Quelle: Sven Janssen

Achterwehr. „Platz haben wir für 43 Personen, realistisch können wir zusätzlich vielleicht durch Anmietung noch zehn bis 20 Personen unterbringen“, sagte Amtsdirektor Hans-Werner Grewin. 2016 müssten rund 300 Menschen untergebracht werden. Optimistisch gerechnet, wie Grewin betonte.

 Am Dienstag fuhren die Bürgermeister durch das Amtsgebiet, um mögliche Standorte für Flüchtlingsunterkünfte in Augenschein zu nehmen. Fast alle konzentrieren sich auf den Bereich Felde. Erster Halt am Herrenhaus Klein Nordsee, das, so Grewin, „innen einen deutlich besseren Eindruck macht als von außen“. Für rund 900000 Euro soll es verkauft werden, das Amt sei aber mehr daran interessiert, langfristig zu mieten. Im Haupthaus und den Nebengebäuden müssten die großen Räume mit Stellwänden angepasst und, auch Küchen müssten installiert werden. Eine Investition von rund 100000 Euro, schätzte Grewin, dann böte die Anlage Platz für bis zu 145 Personen.

 Rund zwei Millionen Euro müssten investiert werden, um zwei neue Häuser auf der noch freien Wiese in Jägerlust zwischen den bestehenden Flüchtlingswohnungen und dem Waldkindergarten zu bauen. Die Finanzierung des Bauvorhabens könnte durch ein KFW-Darlehen (Kreditanstalt für den Wiederaufbau) erfolgen. Bis Herbst 2016 könnte in Schlichtbauten Platz für rund 100 Menschen geschaffen werden.

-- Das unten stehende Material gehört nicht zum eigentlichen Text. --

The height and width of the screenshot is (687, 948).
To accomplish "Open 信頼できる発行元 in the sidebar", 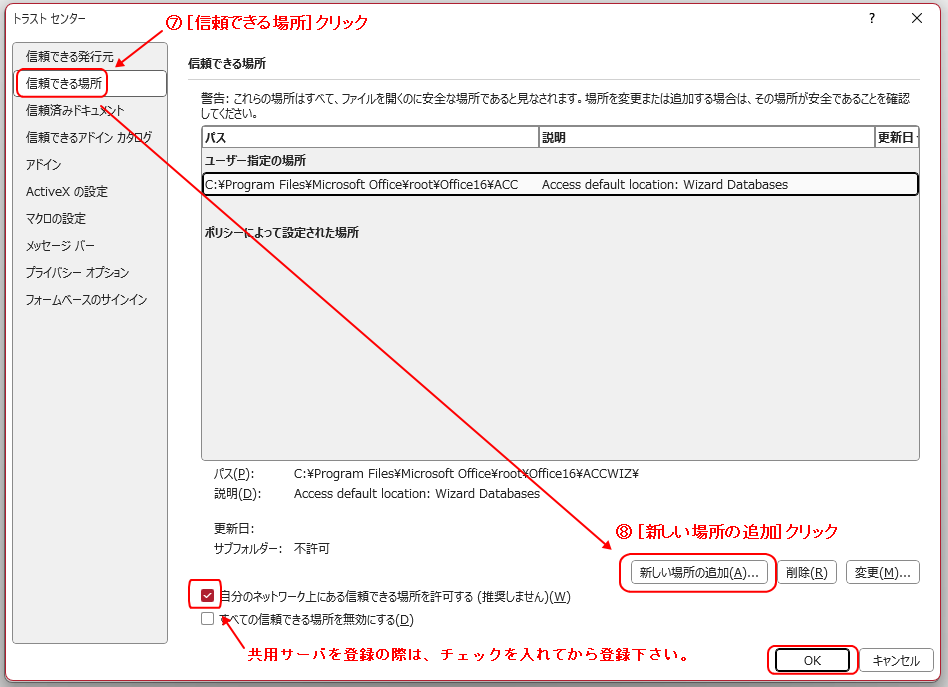I will [70, 57].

 Auch auf den Felder Seegarten, der derzeit für rund 580000 Euro angeboten werde, habe das Amt ein Auge. Auch hier müsste eine neue Raumaufteilung des Saals geschaffen werden, dann hätten nach Berechnung des Amtes bis zu 40 Personen Platz.

 Raum für rund 100 Menschen könnte auf dem B-Platz der Sportanlage Felde geschaffen werden. „Das ist eine eher längerfristige Überlegung, da man in diesem Bereich aufwendiger bauen würde, um die Wohnungen später anderweitig nutzen zu können“, so Grewin. Dort seien die Kosten erheblich höher als in Jägerslust. Ein Haus im Sturenberg in Strohbrück, Ortsteil von Quarnbek, das bereits als Unterkunft genutzt wird, wurde ebenfalls besichtigt. „Ein Ausbau nach vorne raus, der eine Option wäre, macht dort nur wenig Sinn“, sagte Grewin.

 Bis der Kreis die Zuweisungszahlen vor kurzem verdoppelt hatte, war man im Amt davon ausgegangen, dass man eine der Optionen wählen müsste. Fordere der Kreis die Aufnahme aller zugewiesenen Flüchtlinge ein, dann müsse man auch im Amt Achterwehr auf Bestandsräume zugreifen. Bürgerhäuser, Gemeindehäuser, Gemeinschaftsräume der Feuerwehr und Sporthallen müssten dann genutzt werden.

 „Das ist keine Lösung die wir wollen“, so Grewin. Je schneller die Gemeinden Alternativen schaffen, desto unwahrscheinlicher werde sie. Schönfärberei helfe nicht weiter, die Probleme seien angesichts der Flüchtlingszahlen absehbar und müssten jetzt gelöst werden.